LONDON (Reuters)—Britain’s competition watchdog has accused Merck & Co of operating an unfair discount scheme for its medicine Remicade (infliximab) that it said was designed to restrict competition from so-called biosimilar copies.
The Competition and Markets Authority (CMA) says it had provisionally found the U.S. company’s European unit, Merck Sharp & Dohme (MSD), had abused its dominant position through the scheme, opening it up to potential financial penalties.
MSD says it did not believe it had broken competition rules.
Infliximab is used to treat rheumatoid arthritis, Crohn’s disease and ulcerative colitis.
The drug is proving an important test for the emerging biosimilars industry. It was the first antibody drug for which copycat versions were approved by European regulators, leading to the launch of discounted products from biosimilar drugmakers, including South Korea’s Celltrion, which works with Pfizer.
One person familiar with the investigation says MSD offered a discount to customers who continued to buy Remicade in the same quantities, but not if they started buying biosimilars, which amounted to an incentive not to switch.
Remicade has been a big seller for Merck over the years, but sales have been falling in the face of biosimilar competition, declining 29% last year to $1.27 billion. Merck sells the drug in Europe, while Johnson & Johnson markets it in the U.S.
Such biotech drugs are made inside living cells so it is impossible to make exact generic copies. Instead, regulators have come up with the notion of approving products that are “similar” enough to do the same job.
Manufacturing and developing biosimilars requires considerable expertise and is relatively costly, but the field is attracting growing investment as multiple blockbuster biotech medicines start to go off patent.
Cancer Drugs Next
This year has seen the launch in Europe of the first biosimilar copy of an antibody drug for cancer, opening up a major new disease area to cut-price competition.

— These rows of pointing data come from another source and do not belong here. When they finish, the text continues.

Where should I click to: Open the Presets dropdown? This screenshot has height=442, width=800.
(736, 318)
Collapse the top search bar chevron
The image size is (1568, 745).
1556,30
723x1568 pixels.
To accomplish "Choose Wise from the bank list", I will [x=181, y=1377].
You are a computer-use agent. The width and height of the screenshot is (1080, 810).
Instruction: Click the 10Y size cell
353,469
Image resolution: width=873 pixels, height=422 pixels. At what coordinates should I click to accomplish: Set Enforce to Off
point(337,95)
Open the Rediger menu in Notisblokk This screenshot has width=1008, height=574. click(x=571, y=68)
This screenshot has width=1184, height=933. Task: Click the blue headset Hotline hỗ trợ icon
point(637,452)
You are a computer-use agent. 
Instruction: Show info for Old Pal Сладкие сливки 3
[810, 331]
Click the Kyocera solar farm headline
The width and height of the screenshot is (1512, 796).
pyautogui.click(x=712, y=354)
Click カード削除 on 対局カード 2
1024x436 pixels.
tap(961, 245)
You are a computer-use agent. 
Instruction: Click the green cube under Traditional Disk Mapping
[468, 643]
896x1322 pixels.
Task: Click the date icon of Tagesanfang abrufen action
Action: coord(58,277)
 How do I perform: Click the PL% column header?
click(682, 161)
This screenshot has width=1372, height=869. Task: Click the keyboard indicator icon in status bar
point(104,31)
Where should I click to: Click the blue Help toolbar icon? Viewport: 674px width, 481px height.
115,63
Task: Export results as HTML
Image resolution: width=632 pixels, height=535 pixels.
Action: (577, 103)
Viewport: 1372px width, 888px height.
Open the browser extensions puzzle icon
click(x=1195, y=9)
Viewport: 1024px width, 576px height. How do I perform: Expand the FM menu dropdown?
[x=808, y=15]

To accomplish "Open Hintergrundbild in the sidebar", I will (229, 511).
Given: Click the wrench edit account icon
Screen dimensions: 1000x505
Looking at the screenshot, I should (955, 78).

The CMA, which opened its investigation in December 2015, says it proposed to find MSD and its parent Merck & Co jointly and severally liable for the alleged infringement.
The competition regulator can fine companies up to 10% of their global turnover if they are found to have breached competition law, although a CMA spokesman emphasizes this was a ceiling rather than a guideline for penalties.
MSD says it was cooperating fully with the CMA, adding it was confident the proceedings would show it had complied with the law.
It argues that the discounts in question meant infliximab was competitively priced and offered savings to the U.K. National Health Service, without hindering competition.
Tuesday’s statement of objections from the CMA sets out its provisional views and does not mean there has in fact been any breach of competition law.
“The CMA will carefully consider any representations by the company under investigation before determining whether the law has been infringed,” it says in a statement.
The CMA has been increasingly active in pharmaceuticals.
In December last year, it fined Pfizer a record 84.2 million pounds ($109 million) for its role in ramping up the cost of an epilepsy drug. In February 2016, it fined GlaxoSmithKline 37.6 million pounds over deals delaying the launch of generic copies of its antidepressant Seroxat (paroxetine).